12. Suppose un homme qui fait l’aumône dans le plus grand secret et jusqu’à ne se laisser pas connaître, s’il est possible, de celui même à qui il donne, ce qui aurait lieu si pour échapper à ses regards il lui faisait trouver ses libéralités au lieu de les lui présenter. Que peut-il davantage pour rendre sa bienfaisance secrète ? Mais alors il rencontre et il ne pratique pas la recommandation suivante : « Que vos œuvres brillent devant les hommes, de façon qu’ils voient vos bonnes actions. » Personne en effet ne voit ce qu’il fait ni n’est porté à l’imiter ; et autant qu’il dépend de lui, il condamne les autres hommes à la stérilité ; car si on travaille à rie laisser pas voir le bien qu’on opère, ils s’imagineront que personne n’observe les divins commandements ; et pourtant il y a plus de charité à donner bon exemple à l’âme, qu’à nourrir le corps. Autre supposition : il s’agit de quelqu’un qui publie et vante ses aumônes, qui n’a d’autre but que d’y chercher sa gloire ; ses œuvres brillent devant les hommes. Évidemment il ne manque pas à cette recommandation ; mais il blesse cette autre : « Que ton aumône soit secrète ; » et il se relâche bientôt s’il rencontre des impies qui vont jusqu’à blâmer sa conduite. Esclave des louanges, il ressemble aux vierges qui ne portaient pas d’huile sur elles. Vous connaissez effectivement ces cinq vierges folles qui ne portaient pas d’huile sur elles, et en même temps les vierges sages qui en portaient toujours. Toutes avaient des lampes qui brillaient : mais les unes n’avaient pas et les autres avaient de quoi les entretenir, ce qui établissait entre elles la distinction des vierges folles et des vierges sages [1]. Qu’est-ce donc que porter de l’huile sur soi, sinon chercher en conscience à plaire à Dieu par ses bonnes œuvres, sans se proposer pour but le plaisir d’être loué par les hommes, qui ne peuvent lire dans l’âme ; car si l’homme peut voir ce que nous faisons, Dieu seul connaît quelle intention nous porte à agir.
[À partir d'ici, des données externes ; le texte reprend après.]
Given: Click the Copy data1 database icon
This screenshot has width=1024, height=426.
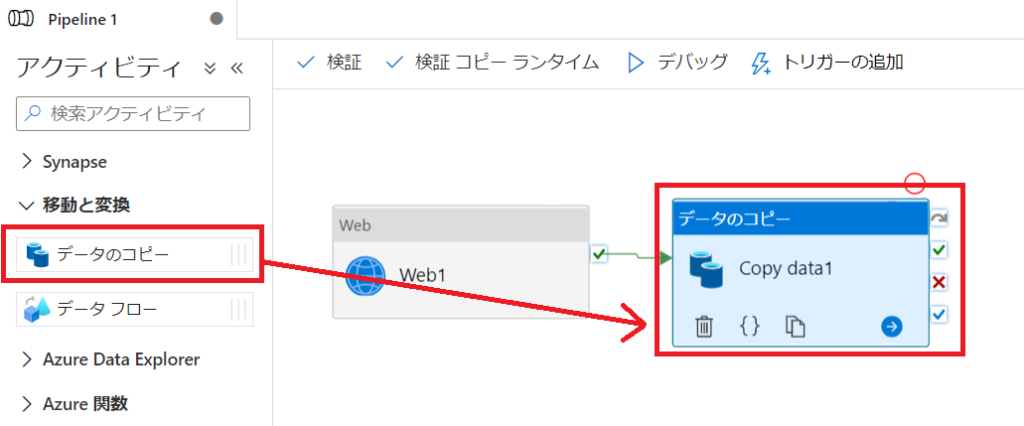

13. Représentons-nous maintenant quelqu’un qui observe ces deux préceptes et qui se montre aussi fidèle à l’un qu’à l’autre. À celui qui a faim il donne du pain et il en donne devant ceux qu’il veut porter à l’imiter, s’inspirant de ces paroles de l’Apôtre : « Soyez mes imitateurs, comme je le suis moi-même du Christ [2]. » Il donne donc du pain au pauvre ; on voit son œuvre, mais sa piété reste dans son cœur. A-t-il en vue sa gloire ou la gloire de Dieu ? Nul ne le sait, nul ne peut le déterminer parmi les hommes ; ceux toutefois que la bonne volonté porte à l’imiter regardent comme inspiré par la piété du cœur ce qu’ils voient faire de bien, et ils bénissent Dieu dont la parole et la grâce déterminent ces bonnes œuvres. Ainsi l’action paraît pour que les hommes la voient et glorifient leur Père qui est dans les cieux ; mais le cœur voudrait que l’aumône fût secrète pour en recevoir la récompense du Père saint qui voit ce qui est caché. Ainsi le tempérament est gardé, aucune obligation n’est méprisée, elles sont toutes deux accomplies parfaitement. On s’est gardé de pratiquer la justice devant les hommes, c’est-à-dire de se proposer leurs louanges pour fin dernière, puisqu’en faisant le bien on a cherché non pas à se distinguer mais à honorer Dieu ; et parce que cette intention est intérieure, cachée dans la conscience, l’aumône dans ce sens est secrète, appelant la récompense de Celui qui voit tout. Qui peut effectivement, quand il agit, mettre à nu son cœur aux yeux des hommes et leur faire voir l’intention qui le dirige ?
14. Aussi, mes frères, considérez avec quelle exactitude le Seigneur a pesé ses paroles. Remarquez bien celles-ci : « Gardez-vous d’accomplir votre justice devant les hommes pour en être vus. » En se proposant pour fin d’être vu des hommes, on devient répréhensible, on est coupable de vouloir faire le bien pour être loué par des mortels, sans chercher autre chose. Voilà aussi ce que blâme le Seigneur dans les paroles citées. Mais en nous commandant de montrer nos bonnes œuvres, il ne veut pas que nous nous proposions pour but d’être seulement remarqués par les hommes et loués par eux ; il monte plus haut, jusqu’à la gloire de Dieu, et il exige que nous l’ayons en vue quand nous agissons. « Que vos œuvres, dit-il, brillent devant les hommes, de sorte qu’ils voient vos bonnes actions. »
Ce n’est pas cela pourtant que tu dois ambitionner. Qu’est-ce donc ? Le Sauveur ajoute : « Et qu’ils glorifient votre Père qui est dans les cieux. » En cherchant de la sorte la gloire de Dieu, ne crains pas d’être remarqué par les hommes : ton aumône n’en est pas moins dans ce secret sanctuaire où le seul regard de Dieu voit clairement que tu n’as en vue que sa gloire.